Parlano i testimoni: Silvana Ajò, Gino Fiorentino, Giacometta Limentani, Laura Supino
Dibattito
Nei locali del Teatro dei Dioscuri sarà esposta la mostra: 1938-1945. La persecuzione degli ebrei in Italia” a cura della Fondazione CDEC.
Ciao
Mi segno l’evento. Conto di andarci se non ne sarò impedito da maggiori impegni. Se ci andrò, ne darò una cronaca. Se mi sarà concesso intervenire, lo farò sapendo di giocare fuori casa. Chi accetta l’idea di un simile convegno è già orientato. La “formazione” dei docenti è in realtà un “condizionamento” istituzionalizzato dei docenti. Ringrazio il buon Dio di non essere io docente nelle scuole medio-superiori dove l’on.
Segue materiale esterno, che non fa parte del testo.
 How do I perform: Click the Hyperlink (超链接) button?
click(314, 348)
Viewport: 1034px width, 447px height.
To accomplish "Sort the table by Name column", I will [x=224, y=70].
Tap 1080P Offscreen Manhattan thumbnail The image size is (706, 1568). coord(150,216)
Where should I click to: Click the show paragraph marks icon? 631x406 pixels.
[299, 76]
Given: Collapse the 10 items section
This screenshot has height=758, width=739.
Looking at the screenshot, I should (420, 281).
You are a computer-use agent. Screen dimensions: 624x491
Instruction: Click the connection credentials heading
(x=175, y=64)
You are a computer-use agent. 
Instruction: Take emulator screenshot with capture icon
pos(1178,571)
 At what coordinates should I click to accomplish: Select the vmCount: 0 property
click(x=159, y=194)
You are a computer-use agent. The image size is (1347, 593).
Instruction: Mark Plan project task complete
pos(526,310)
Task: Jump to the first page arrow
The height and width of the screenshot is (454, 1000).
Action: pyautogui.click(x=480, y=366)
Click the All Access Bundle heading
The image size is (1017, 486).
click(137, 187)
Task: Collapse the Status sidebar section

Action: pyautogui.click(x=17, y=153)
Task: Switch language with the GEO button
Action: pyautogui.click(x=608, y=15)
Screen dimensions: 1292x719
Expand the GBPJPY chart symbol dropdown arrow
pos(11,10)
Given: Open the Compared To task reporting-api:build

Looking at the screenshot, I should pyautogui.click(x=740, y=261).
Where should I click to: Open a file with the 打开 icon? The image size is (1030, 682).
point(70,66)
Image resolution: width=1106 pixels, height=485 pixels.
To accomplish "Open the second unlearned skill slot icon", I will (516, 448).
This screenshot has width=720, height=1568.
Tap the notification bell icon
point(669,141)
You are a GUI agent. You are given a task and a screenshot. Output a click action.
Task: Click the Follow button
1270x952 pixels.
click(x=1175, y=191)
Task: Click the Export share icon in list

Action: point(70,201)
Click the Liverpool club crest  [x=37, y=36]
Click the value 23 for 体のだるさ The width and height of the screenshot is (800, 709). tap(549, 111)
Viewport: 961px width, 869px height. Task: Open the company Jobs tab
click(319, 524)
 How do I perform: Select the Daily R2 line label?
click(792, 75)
Colombo ha messo il cappio ad oltre un milione di insegnanti italiani. Ancora nelle unversità non siamo sottoposti ad una simile “rieducazzione”. La “memoria” è qualcosa di soggettivo ed è sempre diversa da persona a persona. La storia non è poi la memoria. Insomma, ci andrò e se anche lei è presente mi contatti pure. Speriamo che non ci arrestino entrambi. Tocca perciò essere prudenti.